同樣，我們構建了DEGs的PPI網絡，利用Cytoscape軟件中的Cytohubba插件對差異基因PPI網絡中連接最為緊密且位于重要結點位置的基因進行分組，篩選出了JUN、BTG2、ATF3、DUSP1、HNRNPA1、SF1、SRSF7、TRA2B、TRA2A、PPP1R15A等hub基因。JUN是編碼激活蛋白-1的亞單位，白細胞介素-1能夠通過激活JUN誘導基質金屬蛋白酶-13產生，從而導致軟骨基質降解[21-22]。JUN編碼的c-JUN蛋白對調節軟骨細胞凋亡起著重要的作用[23]。ATF3在OA軟骨中的表達顯著升高，ATF3可以調節炎癥因子如白介素細胞-6的分泌，影響軟骨的代謝[24]。TRA2B是一種重要的RNA結合蛋白，在預后較差的骨肉瘤患者中高表達，miR-206可下調TRA2B表達誘導骨肉瘤細胞凋亡[25]。BTG2屬于BTG/TOB家族成員，可有效下調PI3K和Akt磷酸化抑制骨肉瘤細胞遷移侵襲能力[26]。敲除BTG2導致小鼠的腰椎后移，與BMP信號通路活化減弱相關[27-28]。HNRNPA1是一種RNA結合蛋白，參與信使RNA的代謝和轉運，突變可能引起多系統蛋白病。TRAF6調節HNRNPA1的泛素化失衡會誘發骨髓異常增生綜合征[29-30]。SRSF7、SRRM2、SRSF11、BTG2、SF1、HNRNPA1、PPP1R15A暫時未見與OA相關的報道，可能是新的潛在的OA發生相關基因。

在本研究中，我們同時發現了一些與OA有關的新的標志物。DUSP1在3個數據集的OA患者中相對健康對照者表達量明顯減少。DUSP1是絲裂原活化蛋白激酶(mitogen-activated protein kinases, MAPKs)的內源性抑制物，下調或者敲除DUSP1可以增強MAPKs作用[31-32]。在OA中，白細胞介素-1β誘導的MAPKs的活化導致炎癥因子誘導的軟骨細胞凋亡，基質金屬蛋白酶-3、基質金屬蛋白酶-13等酶的大量產生導致軟骨基質降解[33-34]。因此，是否可以通過增加DUSP1的表達，減少MAPKs的活化，從而達到減輕炎癥、保護軟骨、延緩OA發生的作用，值得進一步研究。

本研究的不足之處：(1)未能進一步做到hub基因的GO和KEGG分析；(2)未在實例標本中證明hub基因的表達情況；(3)未能分析MCODE插件中得出的各子網絡的作用。在今后的研究中，我們會完善相關實驗，得出更完整的結論。

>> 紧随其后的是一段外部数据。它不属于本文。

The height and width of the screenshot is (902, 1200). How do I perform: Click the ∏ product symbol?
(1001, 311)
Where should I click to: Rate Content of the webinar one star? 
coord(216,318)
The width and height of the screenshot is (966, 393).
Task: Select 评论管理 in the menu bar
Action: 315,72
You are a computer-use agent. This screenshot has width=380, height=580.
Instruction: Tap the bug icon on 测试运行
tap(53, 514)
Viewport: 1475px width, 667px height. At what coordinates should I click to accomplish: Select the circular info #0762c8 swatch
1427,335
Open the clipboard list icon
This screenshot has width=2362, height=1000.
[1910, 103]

綜上所述，在對本研究篩選得到的DEGs如JUN、ATF3、DUSP1等這些分子生物功能及信號通路的進一步研究中，對OA的診治將會有更多的新發現。BTG2、HNRNPA1、SF1、SRSF7、TRA2B、TRA2A、PPP1R15A這些基因可能是潛在的影響OA的發生發展的新基因，雖然其在OA中的價值仍然需要通過大量的實驗證實，但為今后的進一步研究提供了重要的線索和參考信息。